There has been increasing investments to develop technology in the field of Carbon Sequestration and to combat the dangers of climate change.

Key Highlights

• As Global Warming accelerates and society continues to emanate greenhouse gases, the idea of investing in artificial techniques of Carbon Sequestration is picking up steam.

• According to the Intergovernmental Panel on Climate Change (IPCC), nations may need to remove between 100 billion and 1 trillion tonnes of carbon dioxide (CO₂) from the atmosphere this century to avert the worst effects of climate change, far more than can be absorbed by simply planting more trees.

• Carbon dioxide is the most commonly produced greenhouse gas.

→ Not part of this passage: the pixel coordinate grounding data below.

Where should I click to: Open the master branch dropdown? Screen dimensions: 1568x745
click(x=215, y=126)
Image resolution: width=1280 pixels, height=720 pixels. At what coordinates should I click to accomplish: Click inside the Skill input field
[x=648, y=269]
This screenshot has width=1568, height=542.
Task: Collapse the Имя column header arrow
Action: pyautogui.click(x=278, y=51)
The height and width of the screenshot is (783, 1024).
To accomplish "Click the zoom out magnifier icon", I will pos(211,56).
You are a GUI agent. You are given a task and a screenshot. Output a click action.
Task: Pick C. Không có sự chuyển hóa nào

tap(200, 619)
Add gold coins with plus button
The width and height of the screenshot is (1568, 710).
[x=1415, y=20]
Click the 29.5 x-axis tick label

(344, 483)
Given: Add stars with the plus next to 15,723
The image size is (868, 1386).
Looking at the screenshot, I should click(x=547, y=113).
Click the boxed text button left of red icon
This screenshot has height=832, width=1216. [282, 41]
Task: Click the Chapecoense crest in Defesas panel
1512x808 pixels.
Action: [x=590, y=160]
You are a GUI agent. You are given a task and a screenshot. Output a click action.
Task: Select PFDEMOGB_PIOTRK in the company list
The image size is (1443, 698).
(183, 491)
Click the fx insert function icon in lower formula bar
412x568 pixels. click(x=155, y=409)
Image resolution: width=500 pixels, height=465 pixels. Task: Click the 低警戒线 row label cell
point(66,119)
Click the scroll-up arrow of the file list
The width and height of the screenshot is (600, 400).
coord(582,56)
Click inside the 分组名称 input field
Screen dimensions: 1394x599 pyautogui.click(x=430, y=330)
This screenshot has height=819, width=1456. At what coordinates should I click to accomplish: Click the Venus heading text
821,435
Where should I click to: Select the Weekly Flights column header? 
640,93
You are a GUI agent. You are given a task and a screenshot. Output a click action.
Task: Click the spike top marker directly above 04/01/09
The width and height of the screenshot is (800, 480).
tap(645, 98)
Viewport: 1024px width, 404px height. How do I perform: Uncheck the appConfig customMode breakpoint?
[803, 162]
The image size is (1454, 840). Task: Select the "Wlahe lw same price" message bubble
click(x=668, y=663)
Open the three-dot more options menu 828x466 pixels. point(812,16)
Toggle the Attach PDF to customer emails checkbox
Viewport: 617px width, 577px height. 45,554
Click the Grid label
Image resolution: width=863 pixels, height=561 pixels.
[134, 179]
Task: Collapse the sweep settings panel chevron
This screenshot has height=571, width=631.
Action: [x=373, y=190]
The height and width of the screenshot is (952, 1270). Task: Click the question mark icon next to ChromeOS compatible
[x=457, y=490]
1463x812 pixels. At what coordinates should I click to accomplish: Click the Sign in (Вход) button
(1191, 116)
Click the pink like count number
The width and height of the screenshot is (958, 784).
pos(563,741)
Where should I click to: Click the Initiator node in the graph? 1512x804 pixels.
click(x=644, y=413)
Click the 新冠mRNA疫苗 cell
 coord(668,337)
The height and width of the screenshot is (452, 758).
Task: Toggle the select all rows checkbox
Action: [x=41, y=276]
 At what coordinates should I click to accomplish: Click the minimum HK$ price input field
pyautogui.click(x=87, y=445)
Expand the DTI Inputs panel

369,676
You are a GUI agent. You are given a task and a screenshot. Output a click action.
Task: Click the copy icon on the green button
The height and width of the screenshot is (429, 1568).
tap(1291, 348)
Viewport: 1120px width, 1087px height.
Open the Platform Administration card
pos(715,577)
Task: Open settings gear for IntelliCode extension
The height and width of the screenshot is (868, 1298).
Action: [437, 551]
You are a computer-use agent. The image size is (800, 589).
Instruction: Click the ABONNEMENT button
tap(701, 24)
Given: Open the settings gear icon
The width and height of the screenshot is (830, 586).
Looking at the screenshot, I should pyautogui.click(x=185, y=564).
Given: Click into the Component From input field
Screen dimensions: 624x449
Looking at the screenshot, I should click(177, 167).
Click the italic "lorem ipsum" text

Carbon sequestration is the long-term storage of carbon in plants, soils, geologic formations, and the oceans. 

• Atmospheric carbon dioxide comes from two primary sources:

  • Natural sources of carbon dioxide include most animals, which exhale carbon dioxide as a waste product.

  • Human activities that lead to carbon dioxide emissions come primarily from energy production, including burning coal, oil, or natural gas.

• Carbon sequestration occurs both naturally and as a consequence of anthropogenic activities and typically refers to the storage of carbon.

• Types of Carbon sequestration are:

  • Terrestrial Carbon Sequestration: Terrestrial carbon sequestration is the process through which CO2 from the atmosphere is absorbed by trees and plants via photosynthesis and is stored as carbon in soils and biomass such as tree trunks, branches, foliage, and roots.

  • Geologic Carbon Sequestration: It is the process of injecting carbon dioxide (CO2), captured from an industrial (e.g., steel and cement production) or energy-related source (e.g., a power plant or natural gas processing facility), into deep subsurface rock formations for long-term storage.

  • Ocean Carbon Sequestration: Oceans absorb, release and store large amounts of CO2 from the atmosphere. This can be done in two ways - by enhancing productivity of ocean biological systems through Iron fertilization and by injecting CO2 into the deep ocean. The dumping of iron stimulates phytoplankton production, which in turn results in higher photosynthesis from these microorganisms, thereby contributing in CO2 absorption.